Надо сказать, с непривычки я разволновался. Коллеги смотрели на меня, ухмыляясь. “Ну вот, познакомитесь с нашим рирайтом”, сладко протянула культуролог по имени Настя Мёд, грудастая умная дама, звезда отдела культуры, писавшая, безусловно, живее и злее всех остальных,- протянула, мне показалось, не без злорадства. В волнении отправился я на второй этаж.
В таком же, как наш, загоне сидели полдюжины мальчиков и девочек аспирантского возраста и вида. Прежде всего меня поразило выражение их лиц – у всех как одного донельзя высокомерное. Ни тени доброжелательности не скользнуло ни по одной физиономии, даже оттенка простой вежливости, когда я неловко представился и объяснил, что меня, мол, вызывали. Они, будто сговорившись, держались неприступно, как государственные чиновники некоего враждебного отдельному гражданину ведомства, и это странно контрастировало с их обликами – интеллигентно-еврейскими преимущественно, нежными, чуть не светящимися, какие бывают у хорошо выкормленных и мытых, добротно образованных отпрысков приличных семейств.

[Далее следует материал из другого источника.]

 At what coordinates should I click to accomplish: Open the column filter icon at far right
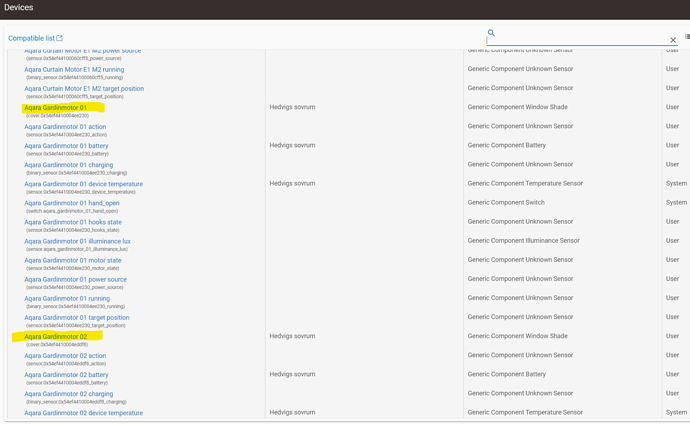pos(687,37)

Меня поманил лысоватый юноша лет двадцати пяти с круглой головой, бесцветными глазами навыкате и с пробивающейся сквозь напускную небрежность врожденной застенчивостью. Говорил он очень тихим голосом, тщательно не глядя мне в глаза. Но говорил вещи совершенно наглые – за мою долгую писательскую карьеру ни один редактор со мной так никогда не разговаривал. Он указал на мой текст, который был высвечен перед ним на мониторе, и вкрадчиво спросил:
– Вы что, действительно почитаете советского Алексея Толстого пристойным писателем?
Признаться, я поначалу решил, что ослышался. Я искренне полагал, что дело этого плешивого юнца не полемизировать со мной по поводу моих литературных взглядов и пристрастий, но устранить какие-то нестыковки или – чем черт не шутит – стилистические ошибки, коли таковые обнаружатся.
– И потом,- продолжил он уже совершенно невозможным тоном,- вы действительно полагаете, что это вот слово,- он ткнул чистым правильным ногтем в текст,- именно так и пишется?
Я долго не мог понять, о чем он. Тогда он поставил над нужным словом звездочку. Там было написано “в предверии”. Я пропустил второе “д”. Кровь прилила к лицу: вместо того чтобы просто поправить описку, он счел нужным вызвать меня к себе и, как щенка, ткнуть мордой в лужу… И тут я услышал за спиной ласковый женский голос.
– Вы читаете текст Кирилла, Андрюша? Не надо, я сама его уже прочла.
Я обернулся. Это была она, Оля Асанова. Я впервые ее видел и был сражен. Впрочем, я слышал в отделе несколько двусмысленные отзывы о ней – мол, вы еще не знакомы с Асановой, у вас еще все впереди – и был настроен настороженно. Но сейчас ее невероятно ласковая улыбка поразила меня. К тому же, не будучи знакома со мной, она уже звала меня по имени нежнейшим женским голосом. Мне в этот момент как нельзя кстати была поддержка, и она протягивала мне руку. Она смотрелась столь обворожительно, что я не удивился бы, коли мы оказались бы с ней на облаке.
– Пойдемте же.- Она чуть коснулась моего рукава. И я лунатически отправился за ней в ее стеклянную будку.
Как я сказал, статья моя была писана не о блистательном авторе
“Царя Федора Иоанновича”, а о “красном графе”. Причем абсолютно не помню, в какой связи, должно быть, что-нибудь юбилейное.
Помню лишь, что я там позабавился, сравнивая сестер из “Хождений по мукам” (с фантазией название, хороший вкус был у “красного графа”) с чеховскими тремя сестрами, а Буратино с Хлестаковым.